Ventriloquisme adalah seni berbicara tanpa menggerakkan bibir. Berasal dari kata Latin venter yang berarti perut, loqui yang berarti berbicara, dan ism yang berarti ilmu atau faham, ventriloquisme sering pula diartikan sebagai ilmu atau keterampilan berbicara dari perut.[1]

Orang yang dapat menggunakan ventriloquisme disebut sebagai ventriloquist, yaitu seorang yang ahli berbicara atau bersuara sedemikian rupa sehingga seolah-olah berasal dari sesuatu atau orang lain atau bahkan bersuara dari tempat yang agak jauh. Dalam bahasa Indonesia dikenal juga sebagai ahli suara perut atau ahli sulap suara.

Seni ventriloquisme dapat digunakan untuk menghibur, mengajar, serta berpromosi. Pertunjukkan seorang ventriloquist digemari mulai dari anak-anak sampai dengan orang tua karena pada umumnya dibawakan dalam bentuk komedi.

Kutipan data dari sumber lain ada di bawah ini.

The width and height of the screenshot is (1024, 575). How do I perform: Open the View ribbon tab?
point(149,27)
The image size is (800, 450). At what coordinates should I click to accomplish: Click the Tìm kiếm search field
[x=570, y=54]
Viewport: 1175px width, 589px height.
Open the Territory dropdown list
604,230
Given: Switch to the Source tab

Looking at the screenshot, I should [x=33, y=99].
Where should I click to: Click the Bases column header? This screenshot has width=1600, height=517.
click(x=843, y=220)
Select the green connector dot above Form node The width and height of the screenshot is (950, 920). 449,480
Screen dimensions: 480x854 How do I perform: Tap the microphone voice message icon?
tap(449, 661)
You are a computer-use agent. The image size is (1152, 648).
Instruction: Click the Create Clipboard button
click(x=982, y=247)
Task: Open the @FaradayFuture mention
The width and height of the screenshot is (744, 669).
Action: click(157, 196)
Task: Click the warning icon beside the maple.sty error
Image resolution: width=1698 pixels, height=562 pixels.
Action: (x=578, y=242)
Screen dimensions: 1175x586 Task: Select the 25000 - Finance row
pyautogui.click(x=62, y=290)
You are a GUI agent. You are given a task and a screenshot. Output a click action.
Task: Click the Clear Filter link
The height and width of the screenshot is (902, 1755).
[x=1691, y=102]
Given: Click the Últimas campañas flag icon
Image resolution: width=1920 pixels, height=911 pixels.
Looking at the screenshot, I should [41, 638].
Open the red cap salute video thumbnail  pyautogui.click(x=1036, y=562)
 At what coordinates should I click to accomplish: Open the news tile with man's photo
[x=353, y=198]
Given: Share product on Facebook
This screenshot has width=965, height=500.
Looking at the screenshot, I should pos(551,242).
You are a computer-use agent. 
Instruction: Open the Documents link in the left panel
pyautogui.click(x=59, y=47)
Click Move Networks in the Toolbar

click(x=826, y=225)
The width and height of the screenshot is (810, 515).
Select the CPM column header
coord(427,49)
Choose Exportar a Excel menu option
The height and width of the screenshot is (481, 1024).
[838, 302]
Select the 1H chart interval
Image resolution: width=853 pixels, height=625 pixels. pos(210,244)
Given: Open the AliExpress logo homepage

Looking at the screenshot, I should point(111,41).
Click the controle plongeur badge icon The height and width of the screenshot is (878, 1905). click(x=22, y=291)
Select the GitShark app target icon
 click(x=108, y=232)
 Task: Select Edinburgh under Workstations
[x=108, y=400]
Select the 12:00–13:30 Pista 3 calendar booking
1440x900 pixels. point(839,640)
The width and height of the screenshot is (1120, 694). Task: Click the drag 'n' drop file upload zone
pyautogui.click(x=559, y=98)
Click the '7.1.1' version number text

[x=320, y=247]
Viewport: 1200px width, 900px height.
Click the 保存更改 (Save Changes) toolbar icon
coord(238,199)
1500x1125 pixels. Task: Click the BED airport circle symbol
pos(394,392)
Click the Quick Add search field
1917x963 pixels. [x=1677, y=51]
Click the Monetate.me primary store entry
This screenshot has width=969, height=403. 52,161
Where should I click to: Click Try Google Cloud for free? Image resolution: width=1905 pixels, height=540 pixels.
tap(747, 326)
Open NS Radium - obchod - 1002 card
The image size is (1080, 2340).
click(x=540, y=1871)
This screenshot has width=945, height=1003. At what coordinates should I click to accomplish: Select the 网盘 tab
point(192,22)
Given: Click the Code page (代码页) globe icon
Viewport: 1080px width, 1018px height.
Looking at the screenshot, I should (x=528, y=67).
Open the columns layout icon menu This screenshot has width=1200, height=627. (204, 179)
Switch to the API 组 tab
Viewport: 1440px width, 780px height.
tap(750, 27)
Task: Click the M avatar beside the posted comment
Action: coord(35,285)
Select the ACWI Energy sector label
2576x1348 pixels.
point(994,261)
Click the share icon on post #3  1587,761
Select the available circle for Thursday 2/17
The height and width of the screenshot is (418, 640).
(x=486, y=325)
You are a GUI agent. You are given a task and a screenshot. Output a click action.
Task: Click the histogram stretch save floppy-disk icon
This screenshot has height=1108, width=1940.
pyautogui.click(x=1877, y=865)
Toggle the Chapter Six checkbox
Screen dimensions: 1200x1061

Ventriloquisme dimata masyarakat umum dikenal dengan sebutan suara perut. Istilah ini sebenarnya menyesatkan karena seolah sang ventriloquist memakai perutnya untuk berbicara.

Jenis

Ada 2 jenis Ventriloquisme yaitu:

1. Near Ventriloquism atau suara perut jarak dekat. Suara perut jarak dekat digunakan pada saat seorang ahli suara perut/sulap suara (ventriloquist) menggunakan keahliannya untuk membuat satu (atau lebih) boneka atau benda yang berada di dekatnya untuk dapat mengeluarkan suara atau bahkan berbicara.

2. Distant Ventriloquism atau suara perut jarak jauh. Suara perut jarak jauh digunakan pada saat seorang ahli suara perut/sulap suara (ventriloquist) menggunakan keahliannya untuk membuat suara yang seolah-olah berasal dari tempat yang jauh atau dari ruangan yang lain.

Sejarah

Awalnya, ventriloquist adalah praktek keagamaan. Nama berasal dari bahasa Latin untuk berbicara dari perut. Orang-orang Yunani menyebut gastromancy ( bahasa Yunani : εγγαστριμυθία). Suara-suara yang dihasilkan oleh perut dianggap menjadi suara-suara arwah / orang mati yang mengambil tempat tinggal di perut para ventriloquist. Ventriloquist kemudian akan menafsirkan suara, karena mereka dianggap mampu berbicara kepada orang mati, serta meramalkan masa depan. Saat itu, para penganut animisme tersebut mempercayai jika para pendeta kuil itu dapat membuat orang mati berbicara.

Salah satu kelompok tercatat paling awal yang memanfaatkan teknik ini adalah Pythia (bahasa Yunani: Πυθία), seorang pendeta wanita di kuil Apollo di Delphi, yang bertindak sebagai saluran Orakel Delfi.Pythia[2]. Pythia (Python) kemudian menjadi salah satu kata yang paling umum digunakan di Yahudi klasik dan Kristen mula-mula menunjk satu perbuatan nujum (peramal masa depan). Beberapa versi bahasa Inggris awal Alkitab untuk menerjemahkan kata gastromancy dalam Septuaginta di Kisah Para Rasul, yaitu mengenai seorang perempuan yang mempunyai roh yang dapat berbicara mengenai masa depan. [3]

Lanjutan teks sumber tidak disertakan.